Stored data:
——————

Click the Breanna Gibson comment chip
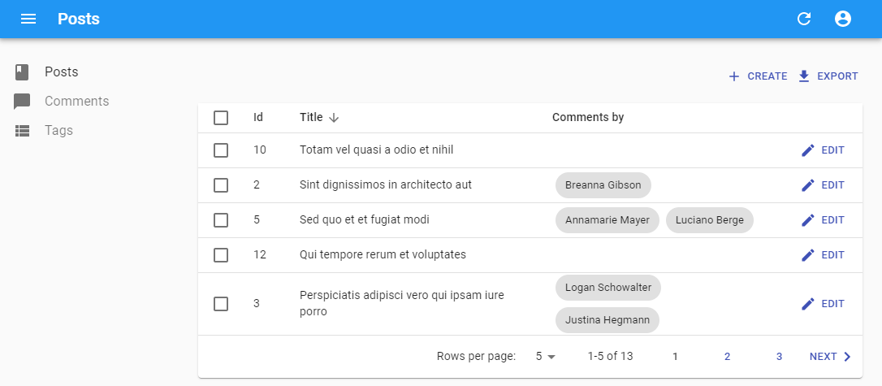Screen dimensions: 882x386 pyautogui.click(x=603, y=185)
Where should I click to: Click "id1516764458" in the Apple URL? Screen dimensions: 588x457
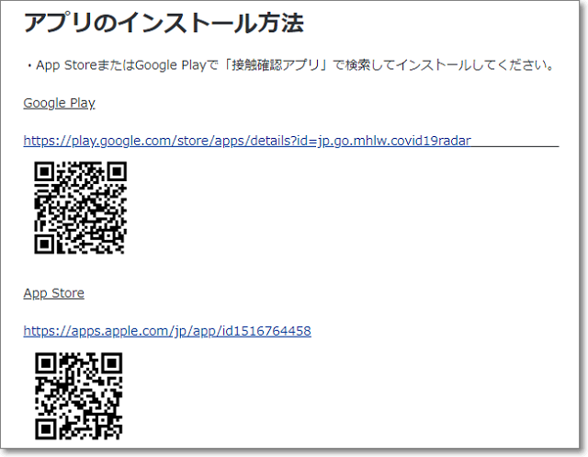click(x=267, y=331)
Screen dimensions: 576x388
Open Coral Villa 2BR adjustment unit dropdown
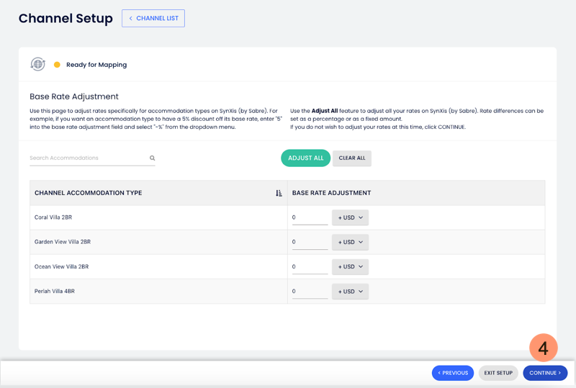point(350,217)
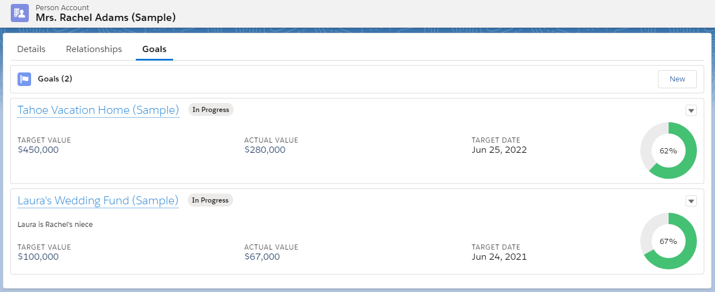
Task: Click the $280,000 actual value
Action: 265,150
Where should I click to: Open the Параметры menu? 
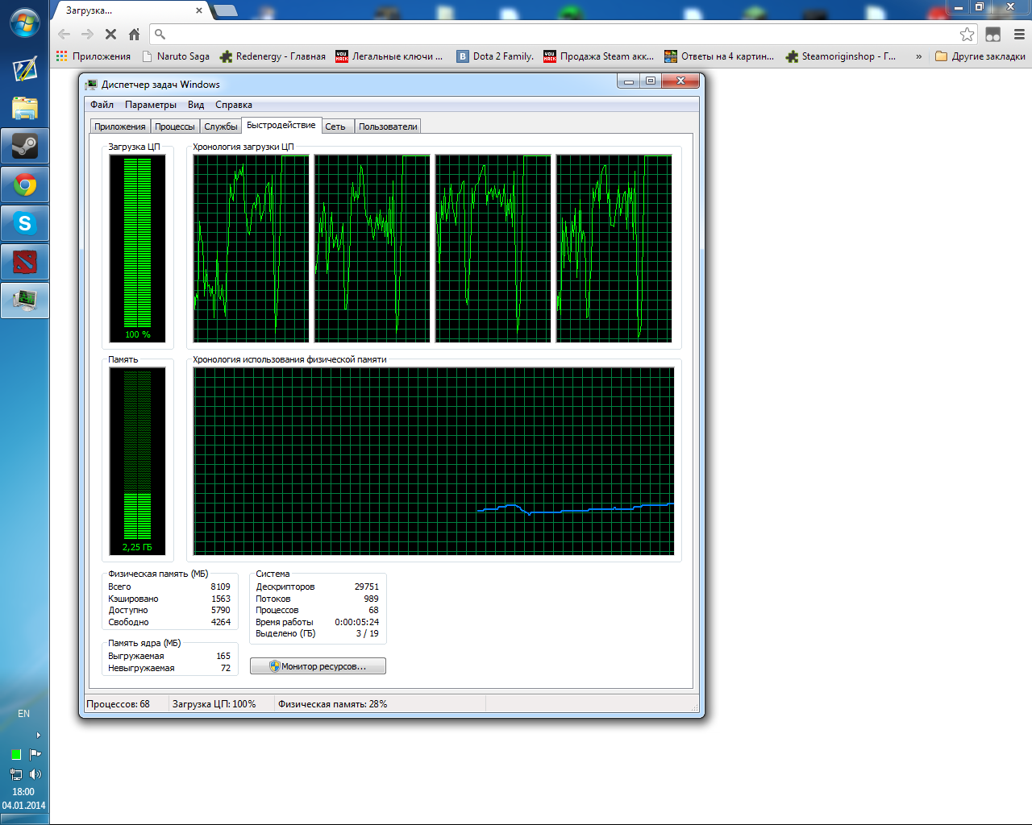click(150, 105)
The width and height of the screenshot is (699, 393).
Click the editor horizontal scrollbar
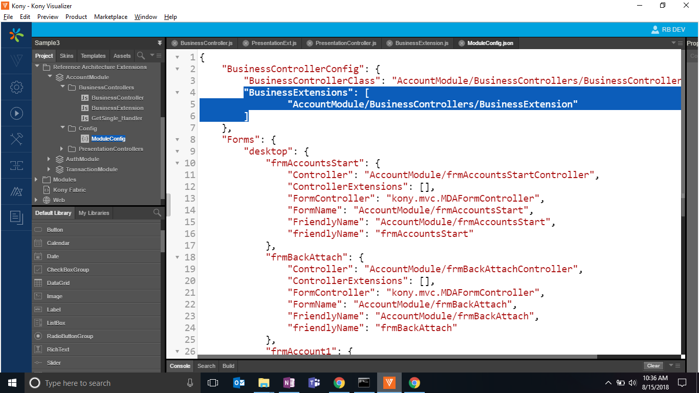tap(397, 357)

——————

- [Task directions]: Apart from the pictures, return every entry above exactly as given.

- [Answer for the task]:
Click the Breanna Gibson comment chip
Screen dimensions: 882x386 pyautogui.click(x=603, y=185)
Where should I click to: Click "id1516764458" in the Apple URL? Screen dimensions: 588x457
click(x=267, y=331)
Screen dimensions: 576x388
Open Coral Villa 2BR adjustment unit dropdown
point(350,217)
Task: Click the $280,000 actual value
Action: 265,150
Where should I click to: Open the Параметры menu? 
click(150, 105)
The width and height of the screenshot is (699, 393).
Click the editor horizontal scrollbar
tap(397, 357)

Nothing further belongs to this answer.